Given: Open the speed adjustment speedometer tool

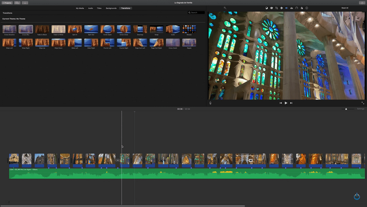Looking at the screenshot, I should (x=297, y=8).
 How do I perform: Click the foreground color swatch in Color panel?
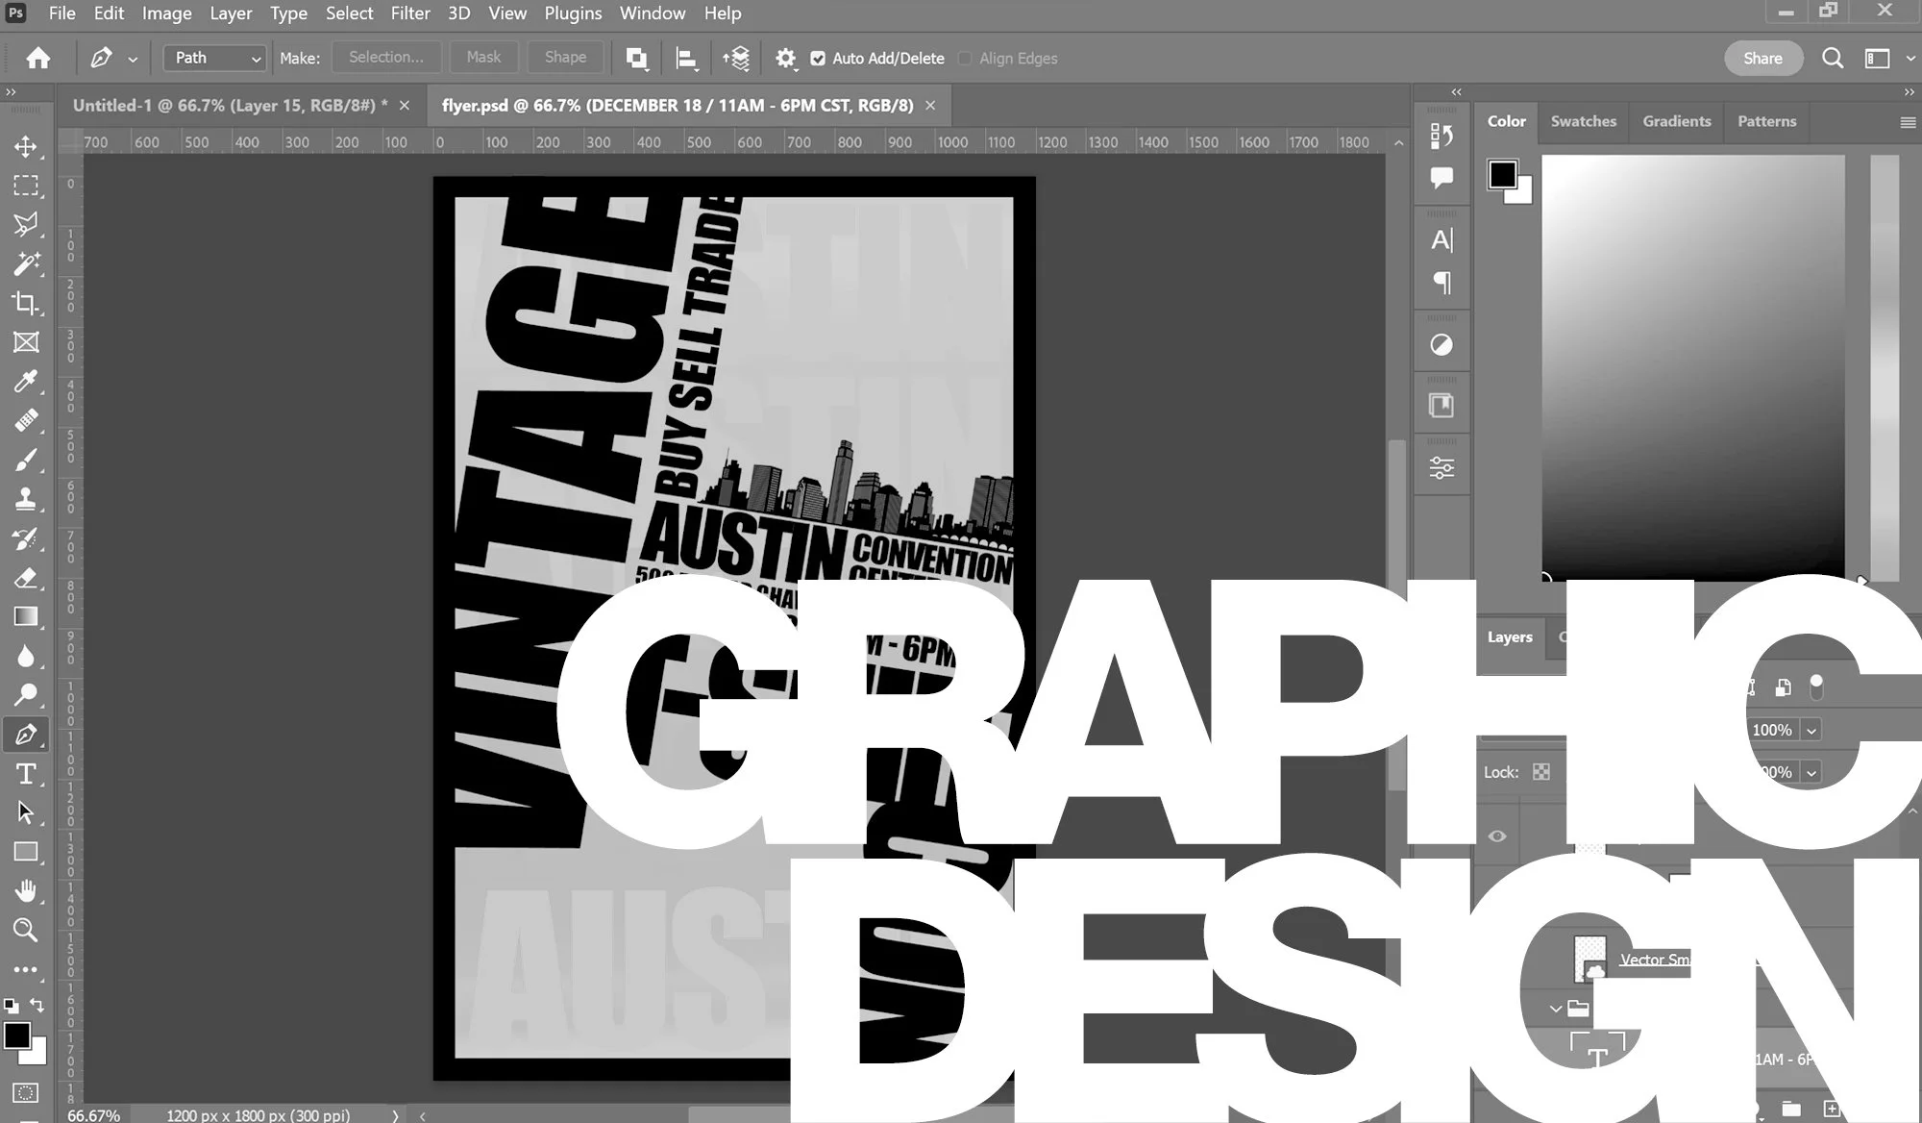point(1502,174)
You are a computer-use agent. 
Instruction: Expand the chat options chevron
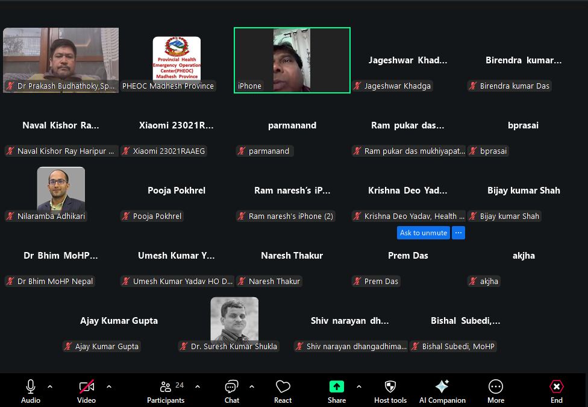click(x=252, y=386)
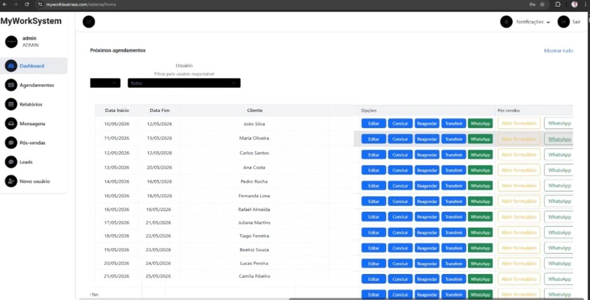Click the notifications bell icon

(x=506, y=22)
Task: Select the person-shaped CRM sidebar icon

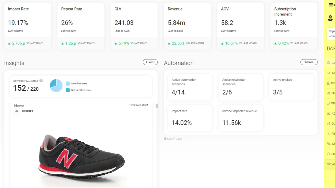Action: (328, 83)
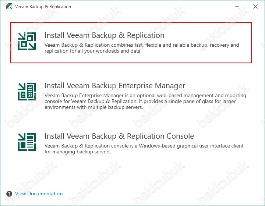Viewport: 265px width, 206px height.
Task: Click the description starting with 'Veeam Backup & Replication combines fast'
Action: click(142, 48)
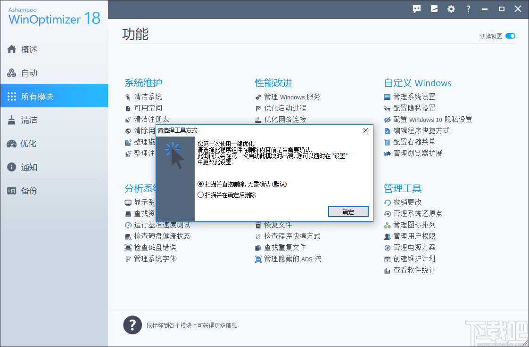Click the help question mark in titlebar
The width and height of the screenshot is (529, 347).
point(468,8)

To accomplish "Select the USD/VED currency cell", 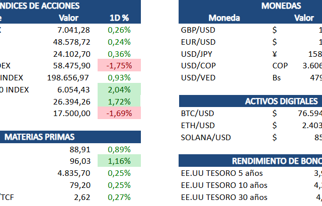I will tap(198, 78).
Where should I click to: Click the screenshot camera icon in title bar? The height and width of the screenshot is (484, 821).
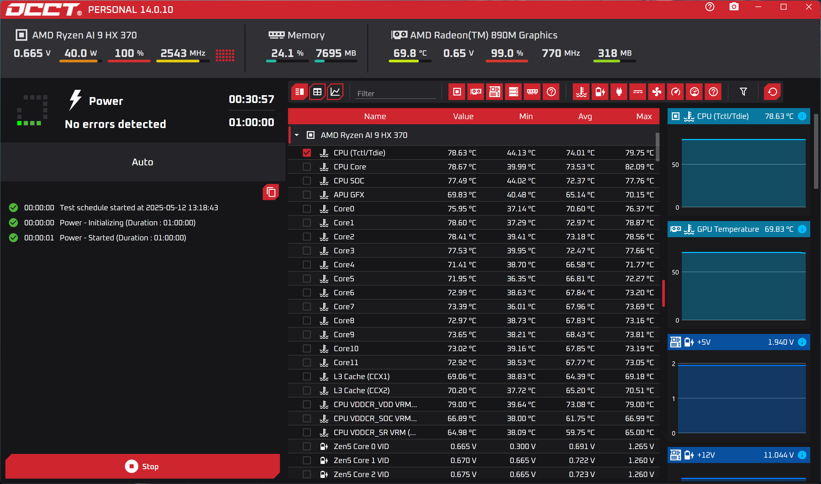tap(734, 7)
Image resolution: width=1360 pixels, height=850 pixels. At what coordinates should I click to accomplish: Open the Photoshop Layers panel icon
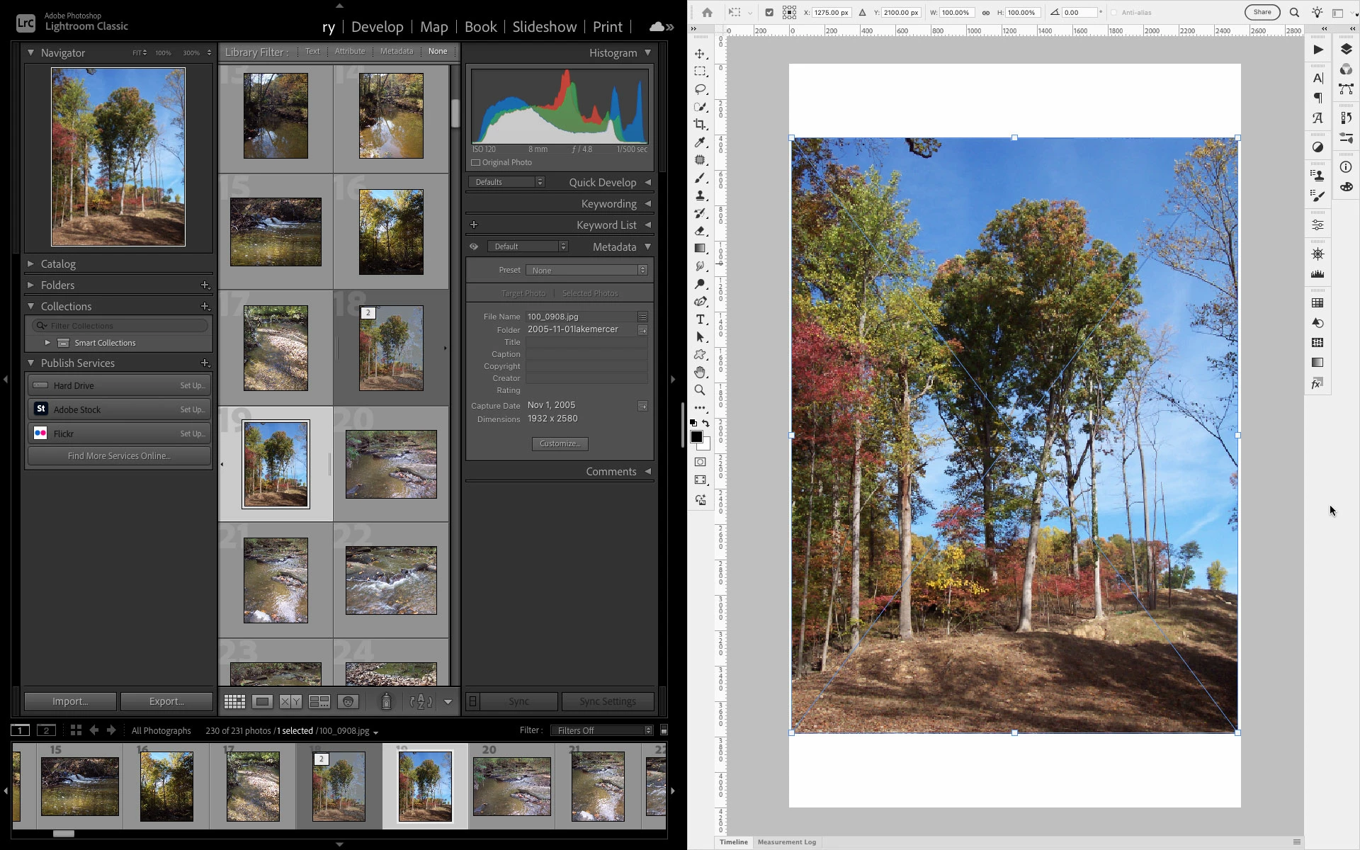(x=1346, y=50)
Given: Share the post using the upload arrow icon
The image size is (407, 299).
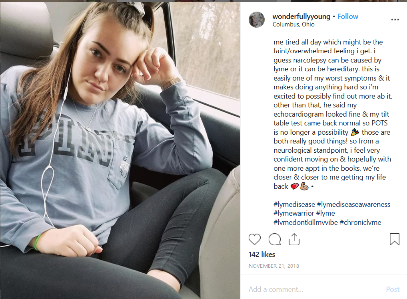Looking at the screenshot, I should tap(294, 239).
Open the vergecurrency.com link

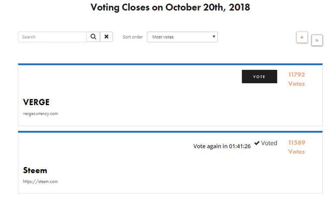click(x=41, y=114)
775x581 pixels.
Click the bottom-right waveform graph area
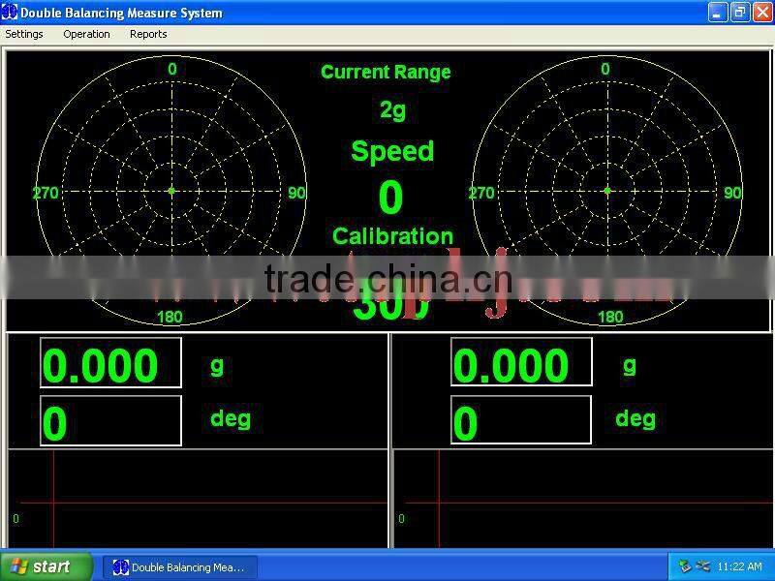pos(583,499)
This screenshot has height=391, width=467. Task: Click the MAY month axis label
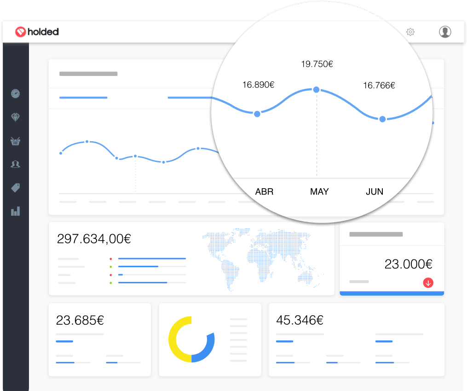[x=319, y=192]
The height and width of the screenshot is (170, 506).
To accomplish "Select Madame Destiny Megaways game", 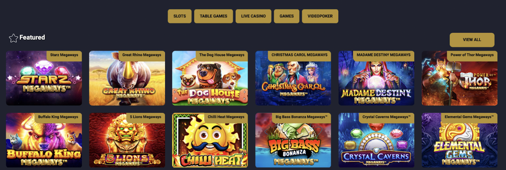I will (x=376, y=78).
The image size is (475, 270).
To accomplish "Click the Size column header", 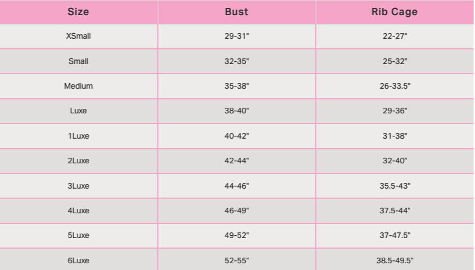I will (x=78, y=12).
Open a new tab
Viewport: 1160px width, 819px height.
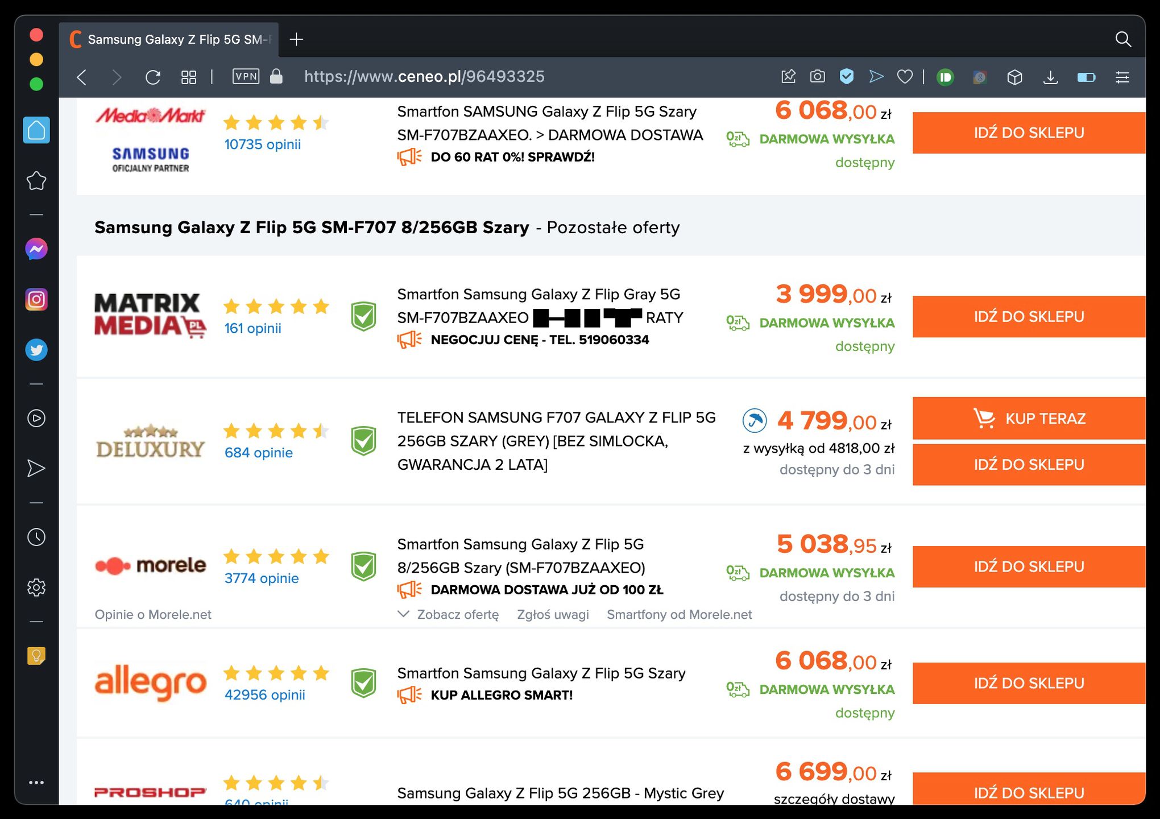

▬▬▬▬▬▬

Problem to solve: Reproduce the entries starting with the line that contains "Given: Share the" and going on through the line that contains "[x=319, y=192]", leaving out the pictures.

Answer:
Given: Share the post using the upload arrow icon
The image size is (407, 299).
Looking at the screenshot, I should tap(294, 239).
Open the vergecurrency.com link

click(x=41, y=114)
775x581 pixels.
Click the bottom-right waveform graph area
pos(583,499)
This screenshot has height=391, width=467. Task: Click the MAY month axis label
[x=319, y=192]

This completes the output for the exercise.